About the author: Mike has spent most of his life in Johannesburg. He earned his living as a human resources practitioner, first in large companies as a manager, [many stimulating years with AECI] and later in his own small HR consultancy. Much of his later occupational time was spent running training courses for managers on how to handle staff within the framework of South African labour legislation, He wrote and published The Manpower Brief, an IR, HR and sociopolitical newsletter, which was popular in many large companies during the 80s and early 90s. A selection of Briefs were incorporated into the book, People Really Matter published by Knowledge Resources. While working, he wrote several business books, one of which, on negotiating, was a sell-out.

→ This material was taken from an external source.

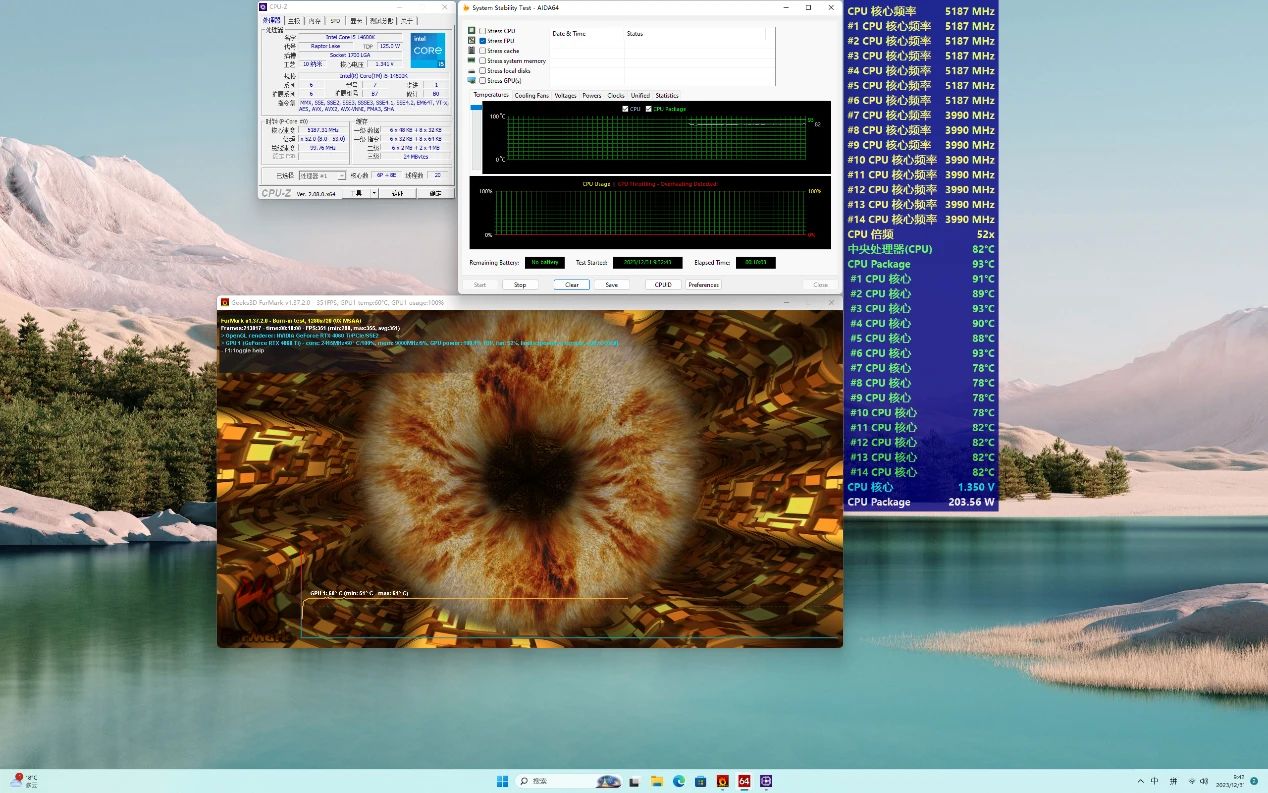1268x793 pixels.
Task: Switch to the Cooling Fans tab
Action: pos(531,96)
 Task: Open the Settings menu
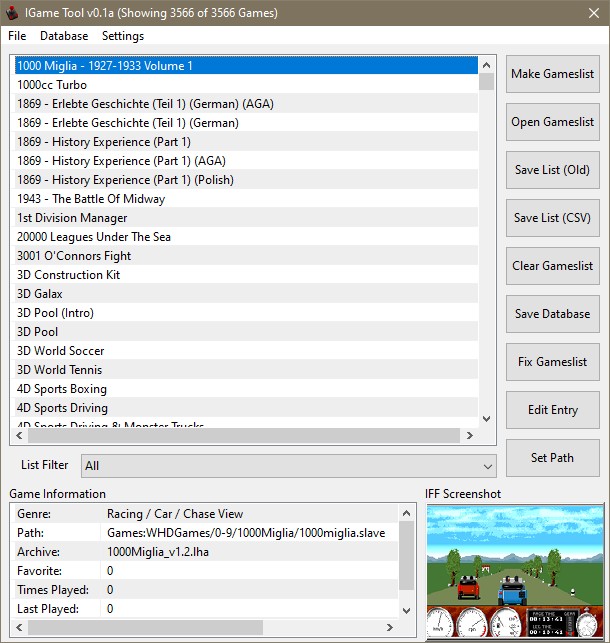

In his ‘retirement,’ he has written extensively about Johannesburg, publishing articles mainly in The Star and Sunday Times. Working with Beryl Porter of Walk & Talk Tours, he developed and guided many walking tours around historic Joburg – Braamfontein, Parktown, Newtown, Centre City, Constitution Hill, Kensington & Troyeville, Fordsburg etc. He regularly took visitors to Soweto. His book Johannesburg Portraits – from Lionel Phillips to Sibongile Khumalo, offered popular biographical essays of well known Joburg citizens. His researched paper on Judge FET Krause who surrendered Johannesburg to Field Marshall Roberts during the Anglo-Boer War, was published in the Johannesburg Heritage Journal. The same journal published his series on famous local paleoanthropologists.

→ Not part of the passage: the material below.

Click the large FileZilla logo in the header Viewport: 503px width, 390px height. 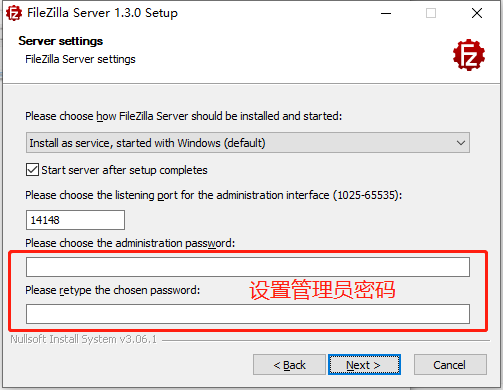(469, 55)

Mike is also a widely published poet. Botsotso recently published his third book of poetry, Poetic Licence. His current historical work, published by co-author Peter Delmar of the Parkview Press, The Johannesburg Explorer Book, takes readers on a journey through old Johannesburg, weaving together a history of events and people, which make this city such a fascinating place. His most recent book, a work of journalism, Twelve plus One, featuring transcribed interviews with Johannesburg poets was issued in 2014.

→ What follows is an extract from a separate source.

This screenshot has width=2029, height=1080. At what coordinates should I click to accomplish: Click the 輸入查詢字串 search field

He lived with his wife Cecily, in a century old, renovated house on Langermann Kop, Kensington. A widower since July 2014, he now lives in Eventide Retirement Village in Muizenberg. He believes himself very fortunate in that his son, daughter in law and grandsons live nearby. His daughter lives in Sydney with her husband and son. In case you’re wondering, Luke Alfred, Mike’s son, is the well-known journalist and author.